The Company classifies a lease with terms greater than twelve months as either operating or finance. At commencement, the right-of-use (“ROU”) assets and lease liabilities are recognized based on the present value of the future minimum lease payments over the lease term. The initial measurement of ROU assets also includes any prepaid lease payments and are reduced by any previously accrued deferred rent. When available, such as for the Company’s triple-net operating leases for which the lessor has provided its implicit rate or provided the assumptions required for the Company to readily determine the rate implicit in the lease, the Company uses the rate implicit in the lease to discount lease payments to present value. However, for most of the Company’s leases, such as its ground subleases and equipment leases, the Company cannot readily determine the implicit rate. Accordingly, the Company uses its incremental borrowing rate to discount the lease payments for such leases based on the information available at the commencement date. Lease terms include options to extend or terminate the lease when it is reasonably certain that such option will be exercised. The Company’s triple-net operating leases each contain renewal periods at the Company’s option, each of which are not considered to be reasonably certain of being exercised. Many of the Company’s leases include fixed rental escalation clauses that are factored into the determination of lease payments. For operating leases, lease expense for minimum lease payments is recognized on a straight-line basis over the expected lease term. For finance leases, the ROU asset depreciates on a straight-line basis over the shorter of the lease term or useful life of the ROU asset and the lease liability accretes interest based on the interest method using the discount rate determined at lease commencement. Refer to Note 8 for discussion of leases under which the Company is a lessee.

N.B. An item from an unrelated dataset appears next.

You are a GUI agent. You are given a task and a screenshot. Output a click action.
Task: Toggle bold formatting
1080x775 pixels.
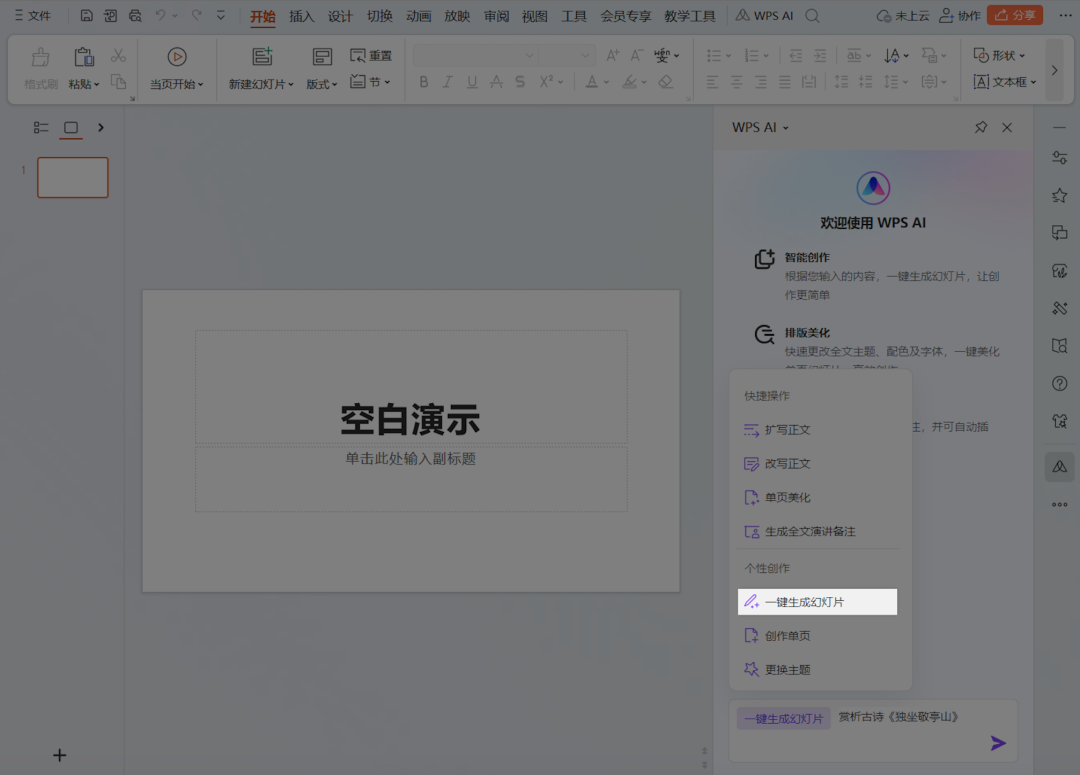pyautogui.click(x=423, y=81)
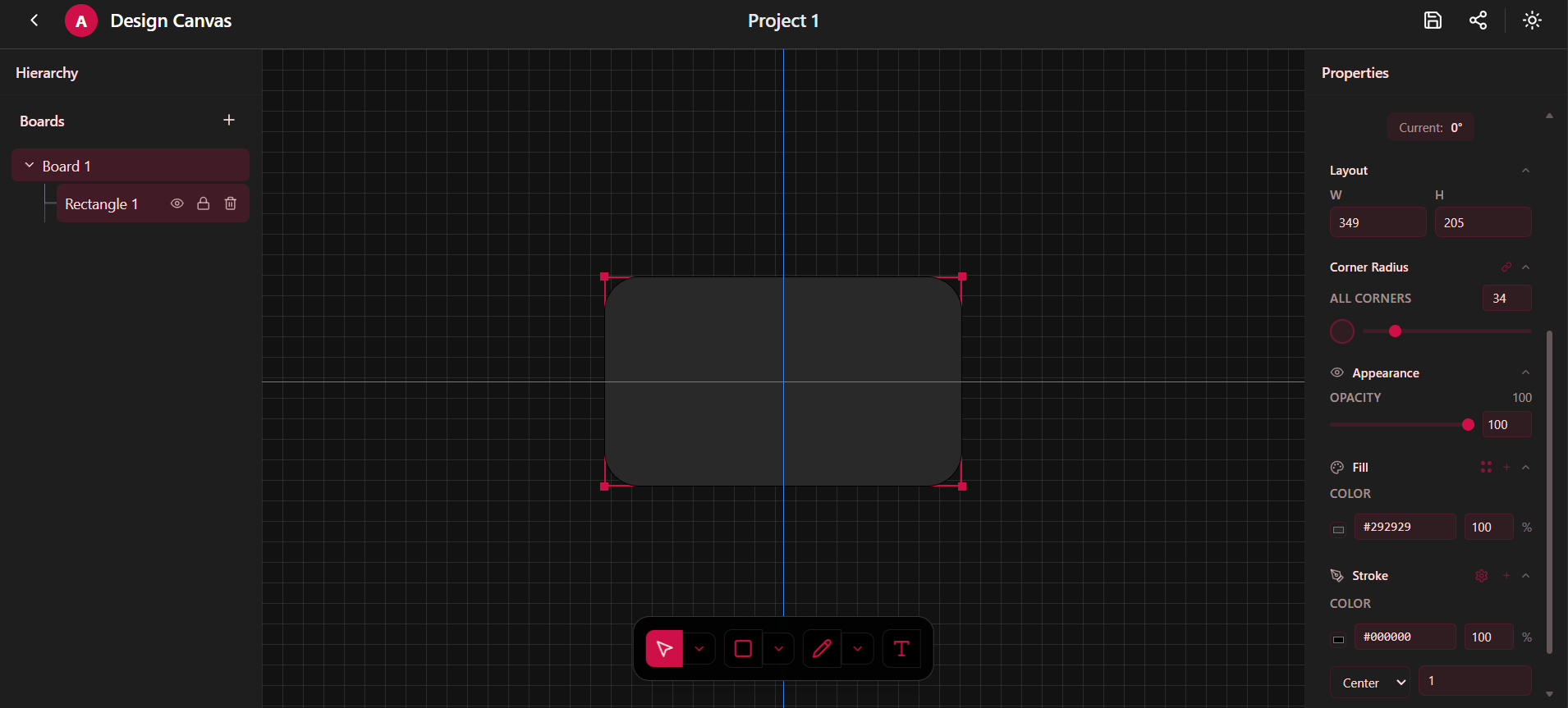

The Company is a lessor under certain other lease arrangements. Lease revenues earned by the Company from third parties are classified within the line item corresponding to the type or nature of the tenant’s good or service. For the three and nine months ended September 30, 2023, lease revenues from third-party tenants include $20 million and $57 million recorded within food and beverage revenue, respectively, and $27 million and $86 million recorded within entertainment, retail, and other revenue for the same such periods, respectively. For the three and nine months ended September 30, 2022, lease revenues from third-party tenants include $19 million and $52 million recorded within food and beverage revenue, respectively, and $30 million and $85 million recorded within entertainment, retail, and other revenue for the same such periods, respectively. Lease revenues from the rental of hotel rooms are recorded as rooms revenues within the consolidated statements of operations.
Redeemable noncontrolling interest
Redeemable noncontrolling interest. Noncontrolling interests with redemption features, such as put rights, that are not exclusively in the Company’s control, are considered redeemable noncontrolling interests. Redeemable noncontrolling interests are presented outside of stockholders’ equity within the mezzanine section of the accompanying consolidated balance sheets. The interests are initially accounted for at fair value and subsequently adjusted to the greater of the redemption value and carrying value (initial fair value adjusted for attributed net income (loss) and distributions, as applicable). The Company records such adjustments to capital in excess of par value.

During the nine months ended September 30, 2023 and 2022, the Company purchased $138 million and $21 million
of interests from its redeemable noncontrolling interest parties, respectively.
Share repurchases Share repurchases. Shares repurchased pursuant to the Company’s share repurchase plans are retired upon purchase. The cost of the repurchases in excess of the aggregate par value of the shares reduces capital in excess of par value, to the extent available, with any residual cost applied against retained earnings.